--- How to complete this task ---
From the first line to the last, write out the data below exactly.

START Supplied entries

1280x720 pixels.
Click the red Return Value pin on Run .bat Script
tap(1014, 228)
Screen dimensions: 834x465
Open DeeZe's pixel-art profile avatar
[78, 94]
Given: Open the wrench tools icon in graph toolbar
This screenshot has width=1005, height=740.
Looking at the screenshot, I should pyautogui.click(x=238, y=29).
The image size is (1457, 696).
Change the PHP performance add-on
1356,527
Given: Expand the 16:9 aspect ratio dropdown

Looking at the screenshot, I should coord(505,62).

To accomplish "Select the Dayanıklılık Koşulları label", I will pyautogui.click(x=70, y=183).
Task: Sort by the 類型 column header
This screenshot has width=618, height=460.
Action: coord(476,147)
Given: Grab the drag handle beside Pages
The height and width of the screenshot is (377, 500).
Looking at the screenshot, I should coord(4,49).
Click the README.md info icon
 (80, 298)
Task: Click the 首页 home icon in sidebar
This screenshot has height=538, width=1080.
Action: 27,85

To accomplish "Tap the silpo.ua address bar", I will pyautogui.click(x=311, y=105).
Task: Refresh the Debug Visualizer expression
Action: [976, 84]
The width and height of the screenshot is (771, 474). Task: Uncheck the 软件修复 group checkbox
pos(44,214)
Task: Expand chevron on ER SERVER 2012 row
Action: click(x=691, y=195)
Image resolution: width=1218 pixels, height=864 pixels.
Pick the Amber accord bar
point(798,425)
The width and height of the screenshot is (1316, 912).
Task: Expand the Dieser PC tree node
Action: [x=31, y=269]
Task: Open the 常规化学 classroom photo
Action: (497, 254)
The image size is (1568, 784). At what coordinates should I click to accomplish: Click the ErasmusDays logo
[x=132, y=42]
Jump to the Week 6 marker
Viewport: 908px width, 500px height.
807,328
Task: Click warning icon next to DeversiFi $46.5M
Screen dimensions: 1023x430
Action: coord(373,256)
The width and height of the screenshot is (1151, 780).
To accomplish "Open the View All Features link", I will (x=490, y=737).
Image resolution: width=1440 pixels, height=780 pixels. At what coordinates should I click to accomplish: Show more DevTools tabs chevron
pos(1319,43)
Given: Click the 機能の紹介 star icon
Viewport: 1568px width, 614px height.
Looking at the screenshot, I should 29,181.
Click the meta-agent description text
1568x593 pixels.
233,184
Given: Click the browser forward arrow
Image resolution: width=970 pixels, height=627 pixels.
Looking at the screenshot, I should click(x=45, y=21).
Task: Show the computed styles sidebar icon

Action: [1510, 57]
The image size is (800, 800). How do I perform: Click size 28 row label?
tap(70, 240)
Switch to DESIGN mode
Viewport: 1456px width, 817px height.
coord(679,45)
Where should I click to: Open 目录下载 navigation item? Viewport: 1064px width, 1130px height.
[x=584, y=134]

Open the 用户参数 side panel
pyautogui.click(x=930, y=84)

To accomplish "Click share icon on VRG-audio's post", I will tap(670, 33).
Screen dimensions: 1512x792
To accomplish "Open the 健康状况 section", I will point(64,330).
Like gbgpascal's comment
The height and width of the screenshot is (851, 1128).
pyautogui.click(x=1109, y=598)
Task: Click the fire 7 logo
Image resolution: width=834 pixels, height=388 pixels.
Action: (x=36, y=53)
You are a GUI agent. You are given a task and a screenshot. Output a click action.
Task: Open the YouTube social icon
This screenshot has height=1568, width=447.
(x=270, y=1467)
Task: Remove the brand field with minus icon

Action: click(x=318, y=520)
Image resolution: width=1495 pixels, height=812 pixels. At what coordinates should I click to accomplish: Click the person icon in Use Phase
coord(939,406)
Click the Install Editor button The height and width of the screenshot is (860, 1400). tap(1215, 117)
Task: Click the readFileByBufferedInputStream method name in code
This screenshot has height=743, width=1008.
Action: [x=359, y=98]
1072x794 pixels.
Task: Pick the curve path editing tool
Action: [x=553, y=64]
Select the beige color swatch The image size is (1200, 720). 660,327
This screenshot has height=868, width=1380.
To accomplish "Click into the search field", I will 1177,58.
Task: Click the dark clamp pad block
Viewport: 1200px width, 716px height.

END Supplied entries

--- Solution for this task ---
1280x720 pixels.
Click the red Return Value pin on Run .bat Script
tap(1014, 228)
Screen dimensions: 834x465
Open DeeZe's pixel-art profile avatar
[78, 94]
Given: Open the wrench tools icon in graph toolbar
This screenshot has width=1005, height=740.
Looking at the screenshot, I should pyautogui.click(x=238, y=29).
The image size is (1457, 696).
Change the PHP performance add-on
1356,527
Given: Expand the 16:9 aspect ratio dropdown

Looking at the screenshot, I should coord(505,62).

To accomplish "Select the Dayanıklılık Koşulları label", I will pyautogui.click(x=70, y=183).
Task: Sort by the 類型 column header
This screenshot has width=618, height=460.
Action: coord(476,147)
Given: Grab the drag handle beside Pages
The height and width of the screenshot is (377, 500).
Looking at the screenshot, I should coord(4,49).
Click the README.md info icon
 (80, 298)
Task: Click the 首页 home icon in sidebar
This screenshot has height=538, width=1080.
Action: 27,85

To accomplish "Tap the silpo.ua address bar", I will pyautogui.click(x=311, y=105).
Task: Refresh the Debug Visualizer expression
Action: [976, 84]
The width and height of the screenshot is (771, 474). Task: Uncheck the 软件修复 group checkbox
pos(44,214)
Task: Expand chevron on ER SERVER 2012 row
Action: click(x=691, y=195)
Image resolution: width=1218 pixels, height=864 pixels.
Pick the Amber accord bar
point(798,425)
The width and height of the screenshot is (1316, 912).
Task: Expand the Dieser PC tree node
Action: [x=31, y=269]
Task: Open the 常规化学 classroom photo
Action: (497, 254)
The image size is (1568, 784). At what coordinates should I click to accomplish: Click the ErasmusDays logo
[x=132, y=42]
Jump to the Week 6 marker
Viewport: 908px width, 500px height.
807,328
Task: Click warning icon next to DeversiFi $46.5M
Screen dimensions: 1023x430
Action: coord(373,256)
The width and height of the screenshot is (1151, 780).
To accomplish "Open the View All Features link", I will (x=490, y=737).
Image resolution: width=1440 pixels, height=780 pixels. At what coordinates should I click to accomplish: Show more DevTools tabs chevron
pos(1319,43)
Given: Click the 機能の紹介 star icon
Viewport: 1568px width, 614px height.
Looking at the screenshot, I should 29,181.
Click the meta-agent description text
1568x593 pixels.
233,184
Given: Click the browser forward arrow
Image resolution: width=970 pixels, height=627 pixels.
Looking at the screenshot, I should click(x=45, y=21).
Task: Show the computed styles sidebar icon

Action: [1510, 57]
The image size is (800, 800). How do I perform: Click size 28 row label?
tap(70, 240)
Switch to DESIGN mode
Viewport: 1456px width, 817px height.
coord(679,45)
Where should I click to: Open 目录下载 navigation item? Viewport: 1064px width, 1130px height.
[x=584, y=134]

Open the 用户参数 side panel
pyautogui.click(x=930, y=84)

To accomplish "Click share icon on VRG-audio's post", I will tap(670, 33).
Screen dimensions: 1512x792
To accomplish "Open the 健康状况 section", I will point(64,330).
Like gbgpascal's comment
The height and width of the screenshot is (851, 1128).
pyautogui.click(x=1109, y=598)
Task: Click the fire 7 logo
Image resolution: width=834 pixels, height=388 pixels.
Action: (x=36, y=53)
You are a GUI agent. You are given a task and a screenshot. Output a click action.
Task: Open the YouTube social icon
This screenshot has height=1568, width=447.
(x=270, y=1467)
Task: Remove the brand field with minus icon

Action: click(x=318, y=520)
Image resolution: width=1495 pixels, height=812 pixels. At what coordinates should I click to accomplish: Click the person icon in Use Phase
coord(939,406)
Click the Install Editor button The height and width of the screenshot is (860, 1400). tap(1215, 117)
Task: Click the readFileByBufferedInputStream method name in code
This screenshot has height=743, width=1008.
Action: [x=359, y=98]
1072x794 pixels.
Task: Pick the curve path editing tool
Action: [x=553, y=64]
Select the beige color swatch The image size is (1200, 720). 660,327
This screenshot has height=868, width=1380.
To accomplish "Click into the search field", I will 1177,58.
Task: Click the dark clamp pad block
Viewport: 1200px width, 716px height.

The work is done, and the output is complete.